*WHAT IS NEEDED*
Transcribe the listing word for word. Begin at its first line and end with the line containing "Task: Open the Ship Via dropdown list".

TASK INPUT below:

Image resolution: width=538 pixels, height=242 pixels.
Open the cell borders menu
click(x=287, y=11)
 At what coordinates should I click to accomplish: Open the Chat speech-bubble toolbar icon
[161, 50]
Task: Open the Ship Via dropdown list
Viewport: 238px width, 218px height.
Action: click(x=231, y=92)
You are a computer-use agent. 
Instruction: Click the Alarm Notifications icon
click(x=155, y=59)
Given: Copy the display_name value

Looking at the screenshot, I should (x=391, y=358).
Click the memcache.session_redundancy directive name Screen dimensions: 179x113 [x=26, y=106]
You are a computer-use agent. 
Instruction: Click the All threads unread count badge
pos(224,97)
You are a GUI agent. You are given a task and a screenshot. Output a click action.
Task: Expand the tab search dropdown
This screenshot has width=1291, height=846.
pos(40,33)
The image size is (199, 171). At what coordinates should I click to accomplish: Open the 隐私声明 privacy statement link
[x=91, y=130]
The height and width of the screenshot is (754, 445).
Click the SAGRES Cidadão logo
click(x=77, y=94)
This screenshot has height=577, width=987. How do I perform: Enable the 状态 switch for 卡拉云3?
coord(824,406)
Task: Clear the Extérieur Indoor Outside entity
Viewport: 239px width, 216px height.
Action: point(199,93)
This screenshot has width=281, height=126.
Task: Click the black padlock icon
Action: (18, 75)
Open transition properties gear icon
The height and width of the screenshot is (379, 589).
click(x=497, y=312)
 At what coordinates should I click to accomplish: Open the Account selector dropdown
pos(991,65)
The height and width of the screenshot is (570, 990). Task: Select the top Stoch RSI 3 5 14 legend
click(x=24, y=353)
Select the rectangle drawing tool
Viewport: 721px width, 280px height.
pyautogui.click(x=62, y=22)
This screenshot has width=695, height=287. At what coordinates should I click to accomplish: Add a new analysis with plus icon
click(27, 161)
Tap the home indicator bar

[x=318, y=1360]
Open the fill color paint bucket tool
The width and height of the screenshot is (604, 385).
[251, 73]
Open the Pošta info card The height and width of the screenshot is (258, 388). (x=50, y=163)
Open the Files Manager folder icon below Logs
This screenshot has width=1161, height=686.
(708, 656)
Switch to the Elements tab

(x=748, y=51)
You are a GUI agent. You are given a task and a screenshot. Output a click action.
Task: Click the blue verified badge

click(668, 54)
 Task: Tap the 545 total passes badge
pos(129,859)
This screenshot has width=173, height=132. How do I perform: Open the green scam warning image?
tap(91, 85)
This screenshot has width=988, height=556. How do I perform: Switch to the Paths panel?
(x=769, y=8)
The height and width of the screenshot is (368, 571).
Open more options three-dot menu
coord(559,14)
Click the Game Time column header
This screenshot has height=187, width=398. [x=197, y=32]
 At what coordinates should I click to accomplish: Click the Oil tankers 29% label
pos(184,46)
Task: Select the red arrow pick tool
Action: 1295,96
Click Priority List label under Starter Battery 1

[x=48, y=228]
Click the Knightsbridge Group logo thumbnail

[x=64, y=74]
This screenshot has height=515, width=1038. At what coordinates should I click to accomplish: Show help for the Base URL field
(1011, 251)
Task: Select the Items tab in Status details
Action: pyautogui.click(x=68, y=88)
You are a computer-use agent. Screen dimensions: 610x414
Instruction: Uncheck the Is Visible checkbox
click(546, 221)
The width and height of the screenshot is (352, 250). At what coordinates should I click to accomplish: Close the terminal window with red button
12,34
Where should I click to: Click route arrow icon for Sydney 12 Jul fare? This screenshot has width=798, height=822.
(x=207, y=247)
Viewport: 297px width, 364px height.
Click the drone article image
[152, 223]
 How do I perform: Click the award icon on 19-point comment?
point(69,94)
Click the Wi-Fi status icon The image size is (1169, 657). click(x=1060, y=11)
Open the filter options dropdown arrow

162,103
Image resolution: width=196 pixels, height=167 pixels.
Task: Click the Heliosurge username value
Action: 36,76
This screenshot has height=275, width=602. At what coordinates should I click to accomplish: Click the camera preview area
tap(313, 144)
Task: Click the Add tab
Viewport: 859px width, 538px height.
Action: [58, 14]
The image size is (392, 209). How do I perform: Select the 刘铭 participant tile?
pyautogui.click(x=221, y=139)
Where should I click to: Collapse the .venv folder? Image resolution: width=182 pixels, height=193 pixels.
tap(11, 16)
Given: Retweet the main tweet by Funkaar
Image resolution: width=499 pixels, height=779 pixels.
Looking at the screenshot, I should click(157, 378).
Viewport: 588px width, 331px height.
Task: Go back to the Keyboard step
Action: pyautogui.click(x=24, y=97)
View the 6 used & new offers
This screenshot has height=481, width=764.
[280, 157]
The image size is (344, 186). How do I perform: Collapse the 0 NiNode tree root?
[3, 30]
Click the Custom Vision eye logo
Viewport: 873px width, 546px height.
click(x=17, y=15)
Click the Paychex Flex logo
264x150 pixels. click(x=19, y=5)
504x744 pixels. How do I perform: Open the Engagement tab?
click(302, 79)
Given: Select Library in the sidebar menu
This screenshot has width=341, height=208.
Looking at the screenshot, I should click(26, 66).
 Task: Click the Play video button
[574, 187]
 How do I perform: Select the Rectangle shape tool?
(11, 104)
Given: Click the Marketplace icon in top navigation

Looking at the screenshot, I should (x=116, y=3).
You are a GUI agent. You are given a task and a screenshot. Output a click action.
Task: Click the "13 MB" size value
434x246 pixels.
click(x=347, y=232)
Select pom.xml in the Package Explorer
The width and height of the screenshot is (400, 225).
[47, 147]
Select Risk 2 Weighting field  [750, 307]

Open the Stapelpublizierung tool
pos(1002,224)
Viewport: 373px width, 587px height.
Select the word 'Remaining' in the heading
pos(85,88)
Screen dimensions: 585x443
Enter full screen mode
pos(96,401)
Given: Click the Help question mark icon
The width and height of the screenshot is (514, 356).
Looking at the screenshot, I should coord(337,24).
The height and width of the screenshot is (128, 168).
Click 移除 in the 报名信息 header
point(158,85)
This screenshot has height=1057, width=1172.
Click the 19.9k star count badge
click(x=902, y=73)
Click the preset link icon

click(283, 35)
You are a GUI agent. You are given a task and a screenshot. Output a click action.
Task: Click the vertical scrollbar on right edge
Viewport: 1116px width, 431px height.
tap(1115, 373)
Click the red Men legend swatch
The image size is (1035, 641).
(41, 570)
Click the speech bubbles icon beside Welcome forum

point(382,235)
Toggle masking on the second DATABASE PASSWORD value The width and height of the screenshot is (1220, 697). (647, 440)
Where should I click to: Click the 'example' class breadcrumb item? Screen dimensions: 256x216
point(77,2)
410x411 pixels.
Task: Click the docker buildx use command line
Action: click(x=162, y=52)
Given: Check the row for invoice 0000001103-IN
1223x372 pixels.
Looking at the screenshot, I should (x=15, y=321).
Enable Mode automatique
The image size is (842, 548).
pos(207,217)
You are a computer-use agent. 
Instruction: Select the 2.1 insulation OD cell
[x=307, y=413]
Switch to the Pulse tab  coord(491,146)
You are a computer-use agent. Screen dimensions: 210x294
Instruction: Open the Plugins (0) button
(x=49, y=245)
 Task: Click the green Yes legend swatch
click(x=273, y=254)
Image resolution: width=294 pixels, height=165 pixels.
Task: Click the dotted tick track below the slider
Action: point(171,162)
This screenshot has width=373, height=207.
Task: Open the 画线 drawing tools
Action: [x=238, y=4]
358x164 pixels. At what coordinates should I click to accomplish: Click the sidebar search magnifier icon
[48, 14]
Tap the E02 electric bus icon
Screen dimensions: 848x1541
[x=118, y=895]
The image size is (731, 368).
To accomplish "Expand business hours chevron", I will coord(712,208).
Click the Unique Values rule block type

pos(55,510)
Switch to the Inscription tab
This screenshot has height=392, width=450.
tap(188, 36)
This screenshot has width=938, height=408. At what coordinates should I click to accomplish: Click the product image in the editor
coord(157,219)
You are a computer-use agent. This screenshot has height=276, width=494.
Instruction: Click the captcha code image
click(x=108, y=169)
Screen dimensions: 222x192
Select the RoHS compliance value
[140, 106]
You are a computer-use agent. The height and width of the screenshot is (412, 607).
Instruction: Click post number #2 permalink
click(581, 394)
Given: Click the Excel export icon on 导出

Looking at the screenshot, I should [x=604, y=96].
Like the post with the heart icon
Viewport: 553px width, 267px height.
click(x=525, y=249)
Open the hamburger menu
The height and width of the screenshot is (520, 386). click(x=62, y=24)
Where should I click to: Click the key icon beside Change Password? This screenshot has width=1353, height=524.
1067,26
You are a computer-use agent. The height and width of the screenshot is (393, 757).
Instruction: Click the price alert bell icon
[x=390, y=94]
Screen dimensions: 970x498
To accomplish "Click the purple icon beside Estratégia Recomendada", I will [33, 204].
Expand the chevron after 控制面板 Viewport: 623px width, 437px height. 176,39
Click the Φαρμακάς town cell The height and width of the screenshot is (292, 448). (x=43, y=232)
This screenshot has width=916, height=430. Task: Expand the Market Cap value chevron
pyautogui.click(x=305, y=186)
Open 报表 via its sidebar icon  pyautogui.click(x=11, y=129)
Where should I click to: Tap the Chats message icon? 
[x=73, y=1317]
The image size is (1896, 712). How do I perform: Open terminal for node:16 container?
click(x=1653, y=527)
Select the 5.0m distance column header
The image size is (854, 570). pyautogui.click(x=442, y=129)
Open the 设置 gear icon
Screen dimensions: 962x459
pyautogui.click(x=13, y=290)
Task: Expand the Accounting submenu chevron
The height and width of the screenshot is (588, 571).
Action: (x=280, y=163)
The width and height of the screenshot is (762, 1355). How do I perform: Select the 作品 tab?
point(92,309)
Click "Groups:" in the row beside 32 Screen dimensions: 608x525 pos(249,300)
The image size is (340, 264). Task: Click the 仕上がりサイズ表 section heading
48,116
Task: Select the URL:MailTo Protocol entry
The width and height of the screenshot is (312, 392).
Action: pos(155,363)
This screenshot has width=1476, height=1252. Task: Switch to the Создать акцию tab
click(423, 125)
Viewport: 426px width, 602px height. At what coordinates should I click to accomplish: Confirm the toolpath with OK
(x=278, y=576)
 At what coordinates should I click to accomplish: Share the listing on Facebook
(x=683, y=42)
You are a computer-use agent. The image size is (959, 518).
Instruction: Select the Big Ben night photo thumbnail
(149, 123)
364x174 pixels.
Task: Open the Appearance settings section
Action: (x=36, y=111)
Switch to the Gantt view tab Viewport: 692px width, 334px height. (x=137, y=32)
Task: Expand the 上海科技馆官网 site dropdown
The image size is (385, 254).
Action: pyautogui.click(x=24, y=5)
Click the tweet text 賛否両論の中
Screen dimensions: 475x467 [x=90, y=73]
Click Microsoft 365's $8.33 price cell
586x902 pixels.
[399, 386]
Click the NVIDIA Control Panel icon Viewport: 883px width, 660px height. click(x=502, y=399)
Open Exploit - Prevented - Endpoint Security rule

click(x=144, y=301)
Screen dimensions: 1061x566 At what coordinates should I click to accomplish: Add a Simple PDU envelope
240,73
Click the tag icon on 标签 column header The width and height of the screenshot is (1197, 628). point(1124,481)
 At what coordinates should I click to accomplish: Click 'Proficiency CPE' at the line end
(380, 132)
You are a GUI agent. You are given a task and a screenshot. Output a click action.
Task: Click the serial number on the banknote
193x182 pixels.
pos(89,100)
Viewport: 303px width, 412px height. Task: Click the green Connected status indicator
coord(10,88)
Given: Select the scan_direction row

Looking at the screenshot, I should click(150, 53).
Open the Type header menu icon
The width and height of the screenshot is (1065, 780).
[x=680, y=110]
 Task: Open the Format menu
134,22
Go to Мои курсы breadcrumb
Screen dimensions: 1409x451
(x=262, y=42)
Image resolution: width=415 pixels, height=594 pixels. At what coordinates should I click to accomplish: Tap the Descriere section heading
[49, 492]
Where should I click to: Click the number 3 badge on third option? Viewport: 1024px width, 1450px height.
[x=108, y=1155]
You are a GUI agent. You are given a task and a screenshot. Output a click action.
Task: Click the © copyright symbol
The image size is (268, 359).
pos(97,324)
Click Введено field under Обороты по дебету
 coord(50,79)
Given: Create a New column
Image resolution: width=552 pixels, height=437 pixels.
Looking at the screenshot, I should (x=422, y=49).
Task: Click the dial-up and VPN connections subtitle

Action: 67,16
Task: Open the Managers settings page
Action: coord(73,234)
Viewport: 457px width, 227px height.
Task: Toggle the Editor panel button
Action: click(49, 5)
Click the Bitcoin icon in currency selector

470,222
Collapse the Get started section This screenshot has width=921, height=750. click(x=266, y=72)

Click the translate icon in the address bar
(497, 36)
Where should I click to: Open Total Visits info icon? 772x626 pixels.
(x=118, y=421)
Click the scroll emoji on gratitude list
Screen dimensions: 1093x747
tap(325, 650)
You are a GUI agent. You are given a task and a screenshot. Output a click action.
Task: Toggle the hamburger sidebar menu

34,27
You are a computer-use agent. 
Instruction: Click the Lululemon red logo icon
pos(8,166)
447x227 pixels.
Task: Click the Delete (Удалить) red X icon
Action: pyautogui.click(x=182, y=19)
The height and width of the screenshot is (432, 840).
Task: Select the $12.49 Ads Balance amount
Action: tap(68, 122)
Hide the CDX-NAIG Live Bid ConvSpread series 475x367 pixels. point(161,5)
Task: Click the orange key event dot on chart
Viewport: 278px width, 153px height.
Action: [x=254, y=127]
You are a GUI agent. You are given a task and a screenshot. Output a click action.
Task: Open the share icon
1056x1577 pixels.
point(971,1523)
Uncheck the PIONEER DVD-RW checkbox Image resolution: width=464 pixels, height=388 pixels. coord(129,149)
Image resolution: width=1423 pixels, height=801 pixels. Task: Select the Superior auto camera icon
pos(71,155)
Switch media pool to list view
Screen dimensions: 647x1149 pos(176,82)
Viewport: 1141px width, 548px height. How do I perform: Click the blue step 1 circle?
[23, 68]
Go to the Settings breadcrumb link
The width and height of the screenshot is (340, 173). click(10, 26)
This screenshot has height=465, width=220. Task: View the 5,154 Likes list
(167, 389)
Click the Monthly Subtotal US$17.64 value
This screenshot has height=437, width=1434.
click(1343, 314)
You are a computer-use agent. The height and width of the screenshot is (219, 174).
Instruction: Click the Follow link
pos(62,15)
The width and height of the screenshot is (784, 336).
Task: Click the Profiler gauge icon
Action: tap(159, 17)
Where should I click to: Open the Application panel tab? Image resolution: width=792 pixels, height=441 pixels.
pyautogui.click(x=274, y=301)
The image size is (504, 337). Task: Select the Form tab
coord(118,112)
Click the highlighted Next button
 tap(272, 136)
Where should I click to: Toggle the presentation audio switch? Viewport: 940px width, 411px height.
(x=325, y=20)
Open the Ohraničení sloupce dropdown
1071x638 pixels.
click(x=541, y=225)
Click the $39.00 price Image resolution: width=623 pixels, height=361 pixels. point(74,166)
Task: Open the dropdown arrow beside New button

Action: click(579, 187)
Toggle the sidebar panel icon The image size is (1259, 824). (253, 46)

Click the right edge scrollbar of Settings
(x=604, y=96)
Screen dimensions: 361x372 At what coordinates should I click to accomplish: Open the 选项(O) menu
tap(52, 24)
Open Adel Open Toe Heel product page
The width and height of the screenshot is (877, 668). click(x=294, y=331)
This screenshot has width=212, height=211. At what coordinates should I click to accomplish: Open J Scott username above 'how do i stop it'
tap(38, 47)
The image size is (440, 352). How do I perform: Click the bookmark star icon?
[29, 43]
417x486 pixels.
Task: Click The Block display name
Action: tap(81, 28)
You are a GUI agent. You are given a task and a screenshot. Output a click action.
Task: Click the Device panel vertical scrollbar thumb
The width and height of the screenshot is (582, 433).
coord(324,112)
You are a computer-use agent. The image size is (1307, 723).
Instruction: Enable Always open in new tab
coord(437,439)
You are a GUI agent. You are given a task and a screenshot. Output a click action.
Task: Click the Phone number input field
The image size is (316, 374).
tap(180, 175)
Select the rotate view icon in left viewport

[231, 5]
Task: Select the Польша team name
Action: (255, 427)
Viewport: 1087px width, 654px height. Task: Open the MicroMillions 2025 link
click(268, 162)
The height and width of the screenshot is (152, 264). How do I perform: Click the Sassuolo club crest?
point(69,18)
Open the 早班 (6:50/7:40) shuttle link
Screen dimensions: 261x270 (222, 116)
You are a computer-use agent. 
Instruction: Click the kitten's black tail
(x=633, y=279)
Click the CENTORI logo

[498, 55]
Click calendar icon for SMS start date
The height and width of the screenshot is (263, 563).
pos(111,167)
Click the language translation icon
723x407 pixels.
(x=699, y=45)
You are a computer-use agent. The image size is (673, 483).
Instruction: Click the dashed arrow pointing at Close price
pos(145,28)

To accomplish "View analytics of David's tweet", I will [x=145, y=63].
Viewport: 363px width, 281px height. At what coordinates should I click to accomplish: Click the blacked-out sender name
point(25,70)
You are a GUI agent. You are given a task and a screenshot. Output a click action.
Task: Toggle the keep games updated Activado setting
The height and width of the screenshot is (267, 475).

End of TASK INPUT.

*YOUR SOLUTION*
Image resolution: width=538 pixels, height=242 pixels.
Open the cell borders menu
click(x=287, y=11)
 At what coordinates should I click to accomplish: Open the Chat speech-bubble toolbar icon
[161, 50]
Task: Open the Ship Via dropdown list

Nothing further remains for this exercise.